Pero la acción no arranca en este continente sino en Europa, más precisamente durante la edición de 1959 de esa carrera, en vísperas de la consagración de Carroll Shelby como el primer estadounidense en subirse al lugar más alto del podio. La gloria, sin embargo, no alcanza para evitarle un retiro tempranero debido a un problema médico. En esos años a Ken Miles le va bien arriba de los autos pero no abajo. Impulsivo, contestatario, algo bruto pero de enorme sintonía con el lenguaje de los fierros, el piloto inglés (Christian Bale, en otra de sus actuaciones perfomáticas y exageradas con olor a nominación de Oscar) está tapado de deudas y a duras penas puede sostener el taller mecánico donde trabaja. Años después, el buenazo de Carroll (Matt Damon, que junto a Mark Wahlberg es el arquetipo de laburante yanqui) está desarrollando sus propios autos, al tiempo que Miles sigue juntando monedas para despuntar el vicio de correr. 

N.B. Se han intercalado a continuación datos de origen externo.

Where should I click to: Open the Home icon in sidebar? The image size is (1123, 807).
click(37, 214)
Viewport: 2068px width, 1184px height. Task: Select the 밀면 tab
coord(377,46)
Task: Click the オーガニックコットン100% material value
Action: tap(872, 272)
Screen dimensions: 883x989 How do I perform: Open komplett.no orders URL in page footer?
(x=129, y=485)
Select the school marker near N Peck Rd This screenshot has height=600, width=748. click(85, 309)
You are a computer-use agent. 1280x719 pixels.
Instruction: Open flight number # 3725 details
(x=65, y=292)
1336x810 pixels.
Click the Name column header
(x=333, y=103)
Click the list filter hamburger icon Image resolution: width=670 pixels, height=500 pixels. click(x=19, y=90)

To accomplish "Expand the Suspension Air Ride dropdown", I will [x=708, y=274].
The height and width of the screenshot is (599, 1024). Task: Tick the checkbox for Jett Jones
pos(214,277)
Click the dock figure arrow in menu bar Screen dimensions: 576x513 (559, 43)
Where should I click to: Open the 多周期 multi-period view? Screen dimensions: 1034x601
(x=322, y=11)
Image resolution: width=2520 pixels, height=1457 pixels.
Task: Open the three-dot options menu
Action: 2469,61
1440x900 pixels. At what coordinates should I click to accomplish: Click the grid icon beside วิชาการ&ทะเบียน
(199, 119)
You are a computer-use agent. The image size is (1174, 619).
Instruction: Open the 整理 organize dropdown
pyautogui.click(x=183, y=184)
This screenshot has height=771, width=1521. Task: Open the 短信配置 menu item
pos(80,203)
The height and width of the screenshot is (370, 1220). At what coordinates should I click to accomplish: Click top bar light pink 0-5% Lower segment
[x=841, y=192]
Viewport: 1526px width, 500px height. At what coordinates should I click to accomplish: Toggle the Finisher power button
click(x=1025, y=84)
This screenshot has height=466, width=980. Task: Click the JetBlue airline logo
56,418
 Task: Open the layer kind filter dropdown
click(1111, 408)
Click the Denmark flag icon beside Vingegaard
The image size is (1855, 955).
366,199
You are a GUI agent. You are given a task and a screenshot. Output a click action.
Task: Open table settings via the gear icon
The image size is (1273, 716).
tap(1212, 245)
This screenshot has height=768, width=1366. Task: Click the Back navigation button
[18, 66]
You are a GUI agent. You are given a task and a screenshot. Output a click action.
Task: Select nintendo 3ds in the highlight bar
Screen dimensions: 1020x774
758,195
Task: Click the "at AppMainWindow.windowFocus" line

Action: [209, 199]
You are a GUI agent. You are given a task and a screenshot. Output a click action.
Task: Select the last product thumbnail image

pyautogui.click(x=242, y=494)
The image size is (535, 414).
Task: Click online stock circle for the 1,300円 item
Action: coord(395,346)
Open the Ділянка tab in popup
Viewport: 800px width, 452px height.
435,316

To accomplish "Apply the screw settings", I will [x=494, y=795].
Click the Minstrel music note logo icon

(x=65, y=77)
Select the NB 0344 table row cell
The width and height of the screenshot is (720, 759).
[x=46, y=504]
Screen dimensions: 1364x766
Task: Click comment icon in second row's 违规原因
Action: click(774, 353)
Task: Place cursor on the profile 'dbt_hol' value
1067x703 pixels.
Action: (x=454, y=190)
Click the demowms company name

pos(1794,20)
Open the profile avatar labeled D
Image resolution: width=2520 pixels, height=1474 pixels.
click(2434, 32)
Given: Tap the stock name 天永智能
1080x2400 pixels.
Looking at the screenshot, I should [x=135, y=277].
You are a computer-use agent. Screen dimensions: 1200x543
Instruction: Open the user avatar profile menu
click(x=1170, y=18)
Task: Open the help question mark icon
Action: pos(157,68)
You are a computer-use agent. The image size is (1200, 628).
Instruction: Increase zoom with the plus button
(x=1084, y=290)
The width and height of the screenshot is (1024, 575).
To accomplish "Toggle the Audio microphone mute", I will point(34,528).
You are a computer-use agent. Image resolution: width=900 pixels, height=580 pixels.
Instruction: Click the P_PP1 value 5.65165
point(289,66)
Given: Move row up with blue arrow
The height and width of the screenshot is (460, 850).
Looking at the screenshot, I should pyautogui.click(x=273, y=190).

Los hombres son opuestos destinados a juntarse, dos criaturas perfectamente construidas por un guión que se toma todo el tiempo necesario para definirlas, dotándolas no solo de un enorme carisma sino de motivaciones concretas para actuar como actúan. Incluso los estilos actorales de Damon y Bale están en las antípodas. El factor aglutinante es una caída en las ventas que lleva a los ejecutivos de Ford –liderados por Henry Ford III, que obviamente vive a la sombra de los logros de su abuelo– a pensar estrategias para atraer a ese público joven que asocia los autos tamaño lancha de los ’50 con una idea de familia con la que no comulga. La solución, entonces, es vender velocidad. Y vender velocidad es ganar Le Mans. Pero enfrente está Ferrari, ese monstruo rojo imbatible en las tierras de Napoleón. Y ahora, ¿quién podrá ayudarlos? Pues Shelby, contratado como jefe del equipo deportivo de Ford con la flamante misión de triunfar allí donde un auto norteamericano nunca pudo. Para eso, afirma, necesita a Miles, pedido que no cae bien en la cúpula de la empresa, en especial en ese encargado de marketing que hará lo imposible con tal de que el inglés no se suba al auto.

Ese pulgar abajo será el primero de varios escollos que la dupla protagónica deberá sortear durante las dos horas y media de metraje. Ciento cincuenta que no se sienten porque el director James Mangold (El tren de las 3:10 a Yuma, la extraordinaria Logan) maneja a la perfección los resortes de las películas deportivas, abrazando sin prurito alguno un arco dramático atravesado por las caídas, pasiones, redenciones y reinvenciones, todo emanando un olor suave y pregnante a grasa de motor. Un mérito nada menor para una película de pura estirpe fierrera.